The report does offer suggestions for improving public trust in the process, primarily focused on improving the sanctity of the bulk datastore and how that data is accessed. It suggests a combination of automated and manual procedures for regulating who can access what data, what types of queries can be run in what situations, and auditing all database-query activity.


The NSA already has numerous controls in place to address these concerns but, the report notes, it can be difficult to convince skeptics of their effectiveness because of the secrecy of the agency’s operations. Indeed, I’ve has reported on some of those controls before, including limitations on what types of queries and collection are allowed, and the cell-level security of the NSA’s home-grown Accumulo database system.

In addition to improving on existing protocols, the report suggests that new avenues of research for automating the data privacy of U.S. citizens might include advanced encryption techniques, and how to enable lawyers or other non-technical personnel to program policies that govern data usage. In May, we covered some Microsoft research into the latter possibility.

One alternative to bulk collection that the report suggests is to rely on businesses to store customer data and supply it as needed. This way the NSA isn’t technically collecting or storing data, which could mitigate citizen fears over mass government surveillance. Of course, the report notes, those companies might have strong incentives not to comply with the governments — something we’ve already seen from certain companies following accusations that they were in cahoots with the NSA.
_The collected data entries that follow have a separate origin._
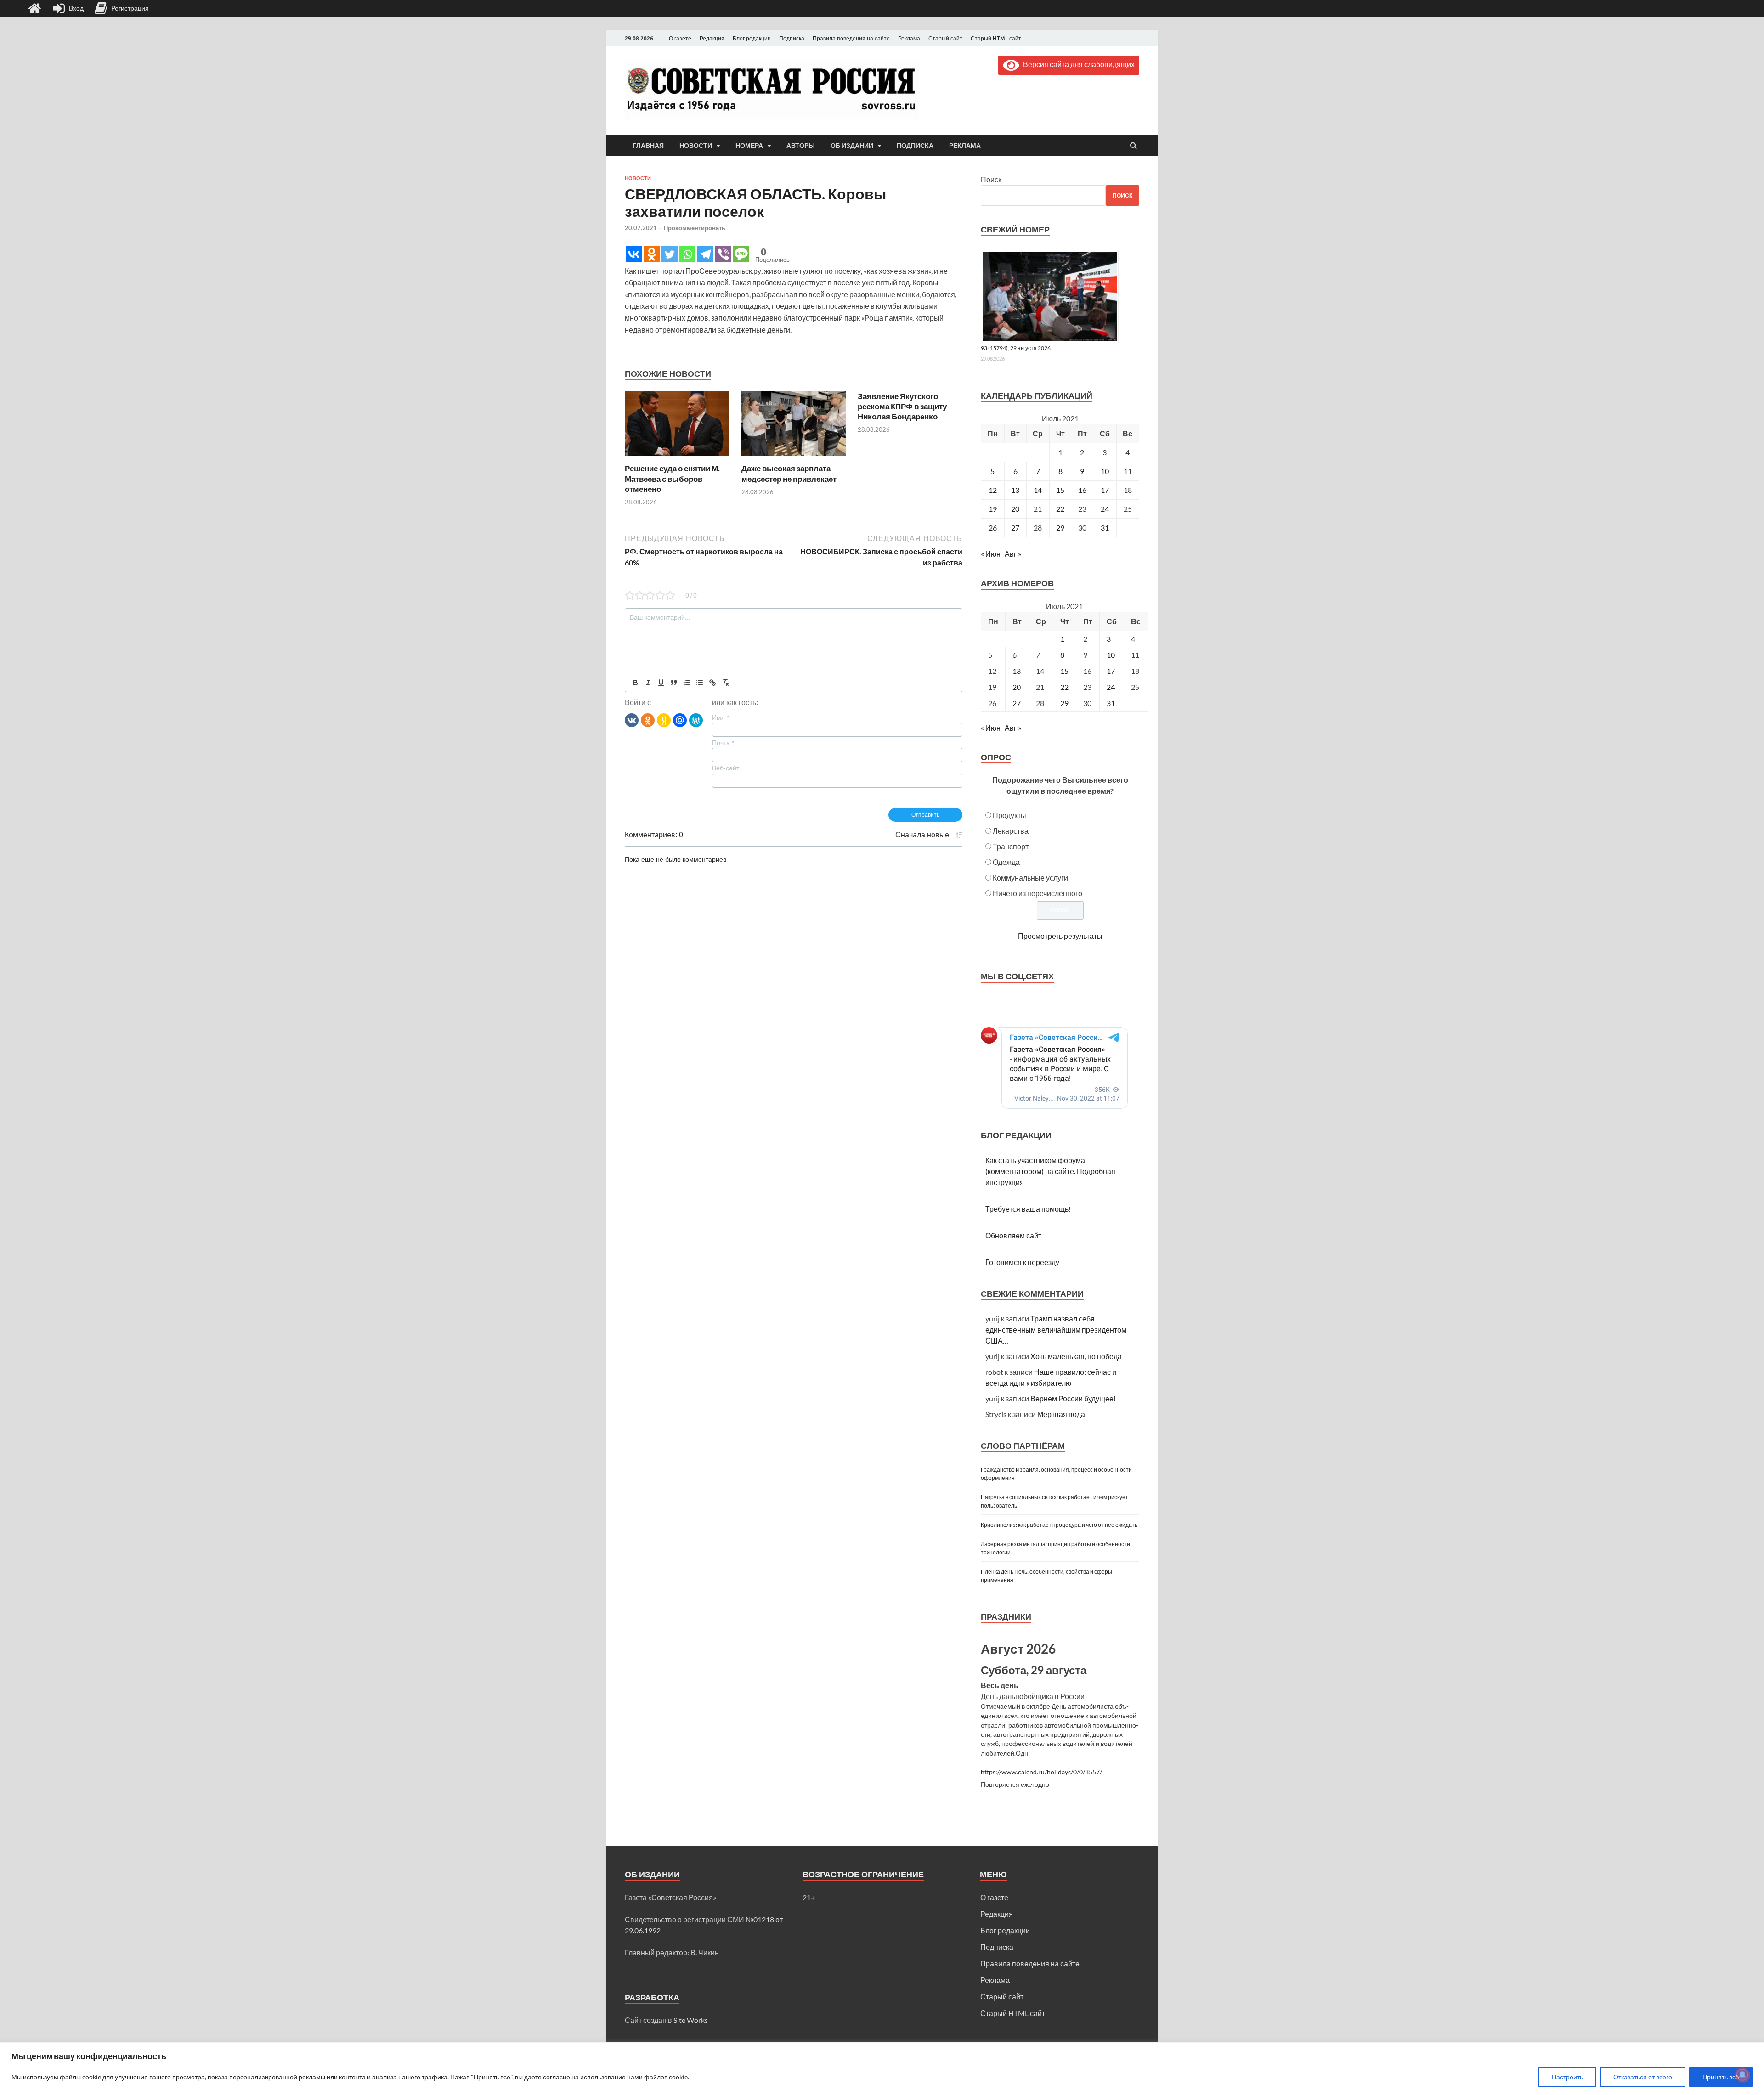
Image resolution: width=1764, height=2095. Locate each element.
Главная (648, 145)
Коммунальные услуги (1030, 877)
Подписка (791, 38)
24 (1105, 508)
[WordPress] (696, 719)
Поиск (991, 179)
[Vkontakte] (634, 254)
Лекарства (1011, 830)
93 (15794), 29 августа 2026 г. (1018, 347)
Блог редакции (752, 38)
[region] (882, 2068)
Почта (723, 742)
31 (1105, 527)
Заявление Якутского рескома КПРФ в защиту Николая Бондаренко (902, 406)
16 (1082, 490)
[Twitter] (670, 254)
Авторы (800, 145)
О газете (680, 38)
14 (1038, 490)
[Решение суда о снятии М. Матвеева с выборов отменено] (677, 457)
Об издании (852, 145)
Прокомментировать (694, 228)
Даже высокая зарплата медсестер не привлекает (789, 473)
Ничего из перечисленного (1037, 893)
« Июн (991, 553)
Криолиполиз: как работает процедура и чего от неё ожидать (1059, 1524)
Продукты (1009, 815)
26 (993, 527)
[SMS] (741, 254)
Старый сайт (945, 38)
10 (1105, 471)
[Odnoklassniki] (652, 254)
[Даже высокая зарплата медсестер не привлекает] (793, 457)
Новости (695, 145)
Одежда (1006, 862)
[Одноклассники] (648, 719)
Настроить (1567, 2077)
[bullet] (699, 682)
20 (1015, 508)
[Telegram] (705, 254)
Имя (720, 717)
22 (1060, 508)
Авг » (1013, 553)
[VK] (632, 719)
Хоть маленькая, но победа (1076, 1356)
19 (993, 508)
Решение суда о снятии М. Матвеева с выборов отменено (672, 478)
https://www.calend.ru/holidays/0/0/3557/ (1041, 1772)
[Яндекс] (664, 719)
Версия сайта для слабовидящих (1077, 64)
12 (993, 490)
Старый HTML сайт (996, 38)
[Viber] (723, 254)
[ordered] (686, 682)
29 (1060, 527)
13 (1015, 490)
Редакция (712, 38)
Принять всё (1720, 2077)
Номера (749, 145)
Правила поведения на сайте (851, 38)
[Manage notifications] (1742, 2074)
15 (1060, 490)
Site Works (690, 2020)
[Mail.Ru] (680, 719)
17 (1105, 490)
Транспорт (1011, 846)
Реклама (909, 38)
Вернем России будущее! (1073, 1398)
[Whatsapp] (687, 254)
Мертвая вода (1061, 1414)
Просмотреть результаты (1060, 936)
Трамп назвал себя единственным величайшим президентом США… (1055, 1329)
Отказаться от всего (1642, 2077)
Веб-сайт (725, 768)
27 (1015, 527)
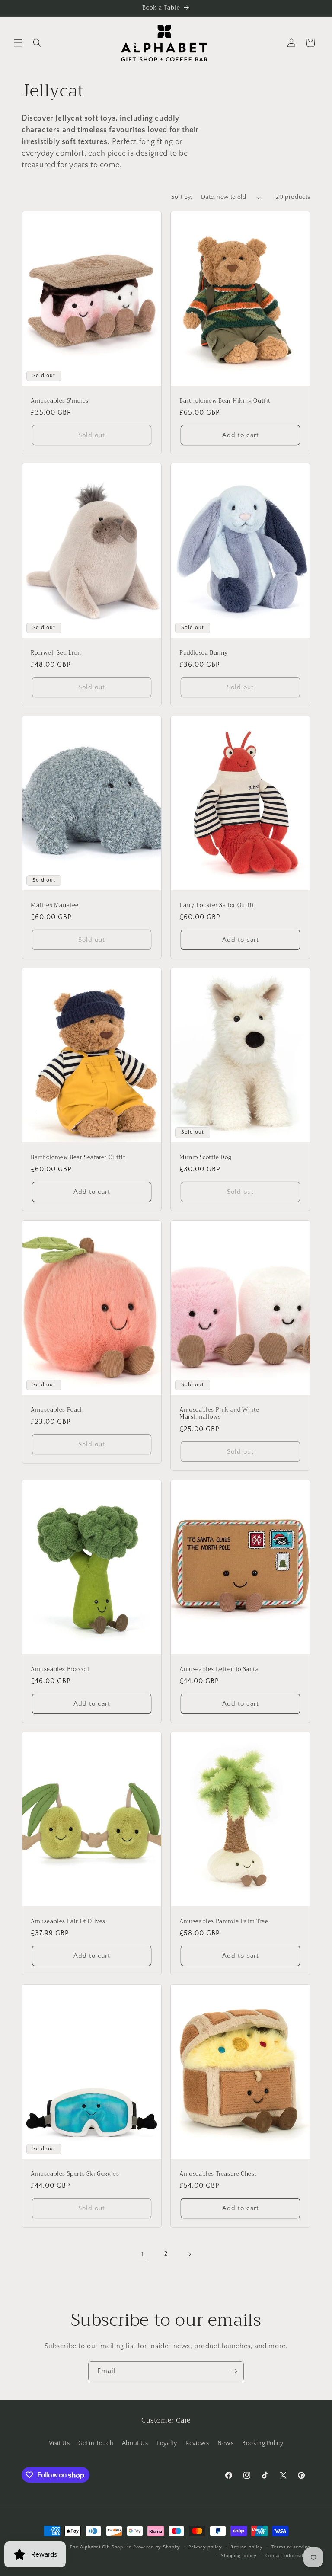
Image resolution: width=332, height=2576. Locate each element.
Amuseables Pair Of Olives (68, 1921)
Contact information (287, 2555)
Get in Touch (95, 2443)
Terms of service (290, 2547)
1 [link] (142, 2254)
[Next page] (189, 2254)
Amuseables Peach (57, 1409)
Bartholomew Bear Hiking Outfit (225, 401)
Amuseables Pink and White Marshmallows (219, 1413)
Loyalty (166, 2443)
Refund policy (246, 2547)
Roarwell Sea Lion (56, 653)
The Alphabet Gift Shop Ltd (100, 2547)
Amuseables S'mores (60, 401)
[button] (18, 42)
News (225, 2443)
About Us (135, 2443)
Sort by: (181, 197)
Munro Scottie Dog (205, 1157)
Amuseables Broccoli (60, 1669)
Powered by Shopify (156, 2547)
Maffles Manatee (55, 905)
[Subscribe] (233, 2371)
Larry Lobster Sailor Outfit (216, 905)
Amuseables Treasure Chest (218, 2173)
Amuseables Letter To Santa (219, 1669)
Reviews (197, 2443)
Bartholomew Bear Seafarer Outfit (78, 1157)
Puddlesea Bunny (203, 653)
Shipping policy (239, 2555)
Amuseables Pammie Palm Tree (223, 1921)
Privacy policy (205, 2547)
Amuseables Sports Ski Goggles (75, 2173)
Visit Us (59, 2443)
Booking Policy (262, 2443)
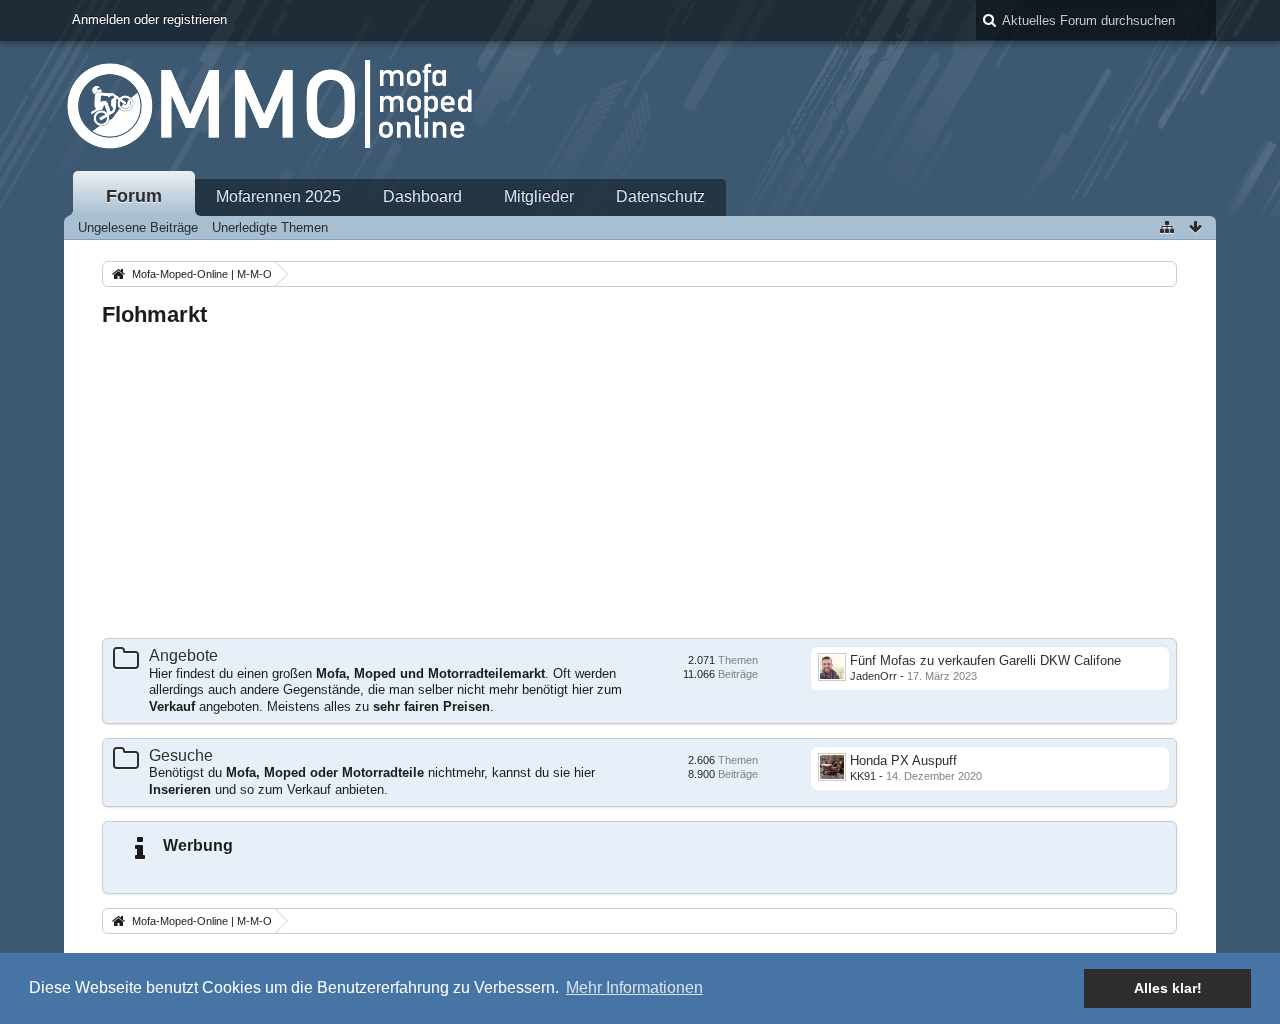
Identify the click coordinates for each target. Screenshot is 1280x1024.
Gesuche (181, 755)
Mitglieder (539, 196)
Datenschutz (660, 196)
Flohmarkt (154, 314)
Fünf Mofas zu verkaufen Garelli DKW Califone (985, 660)
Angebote (183, 655)
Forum (134, 196)
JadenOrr (873, 676)
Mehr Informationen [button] (634, 987)
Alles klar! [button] (1168, 988)
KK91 (863, 776)
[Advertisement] (639, 484)
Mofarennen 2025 (278, 196)
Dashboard (422, 196)
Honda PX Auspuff (903, 760)
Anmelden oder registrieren (149, 19)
However, the report does acknowledge some fundamental flaws with any attempts to improve NSA protocol. A particularly troubling one is the varying terminology different analysts, agencies and the FISC court use to describe the same things — a situation that led to NSA analysts accessing domestic telephone metadata “for several years in some instances.” Another tricky consideration is how to regulate data usage once it has been disseminated to other agencies and ported onto commercial operating systems and data-analysis software, and mixed with other data sources.

There’s also the fact that the report’s authors were only presented with three unclassified use cases to analyze for possible alternative to bulk data collection. “[I]t was told this that this is not a complete set, so its search for collection alternatives was limited,” the report states.

The report expressly avoids taking any position on whether the NSA’s data practices are sound public policy, and it avoids discussion of how some data is collected in the first place. Especially in the case of web data, where documents released by Edward Snowden show the agency essentially hacking into corporate systems and networks, it’s the methods of collection that really have some people upset.

The Washington Post's slide purporting to show NSA hacking.

The Washington Post’s slide purporting to show NSA hacking.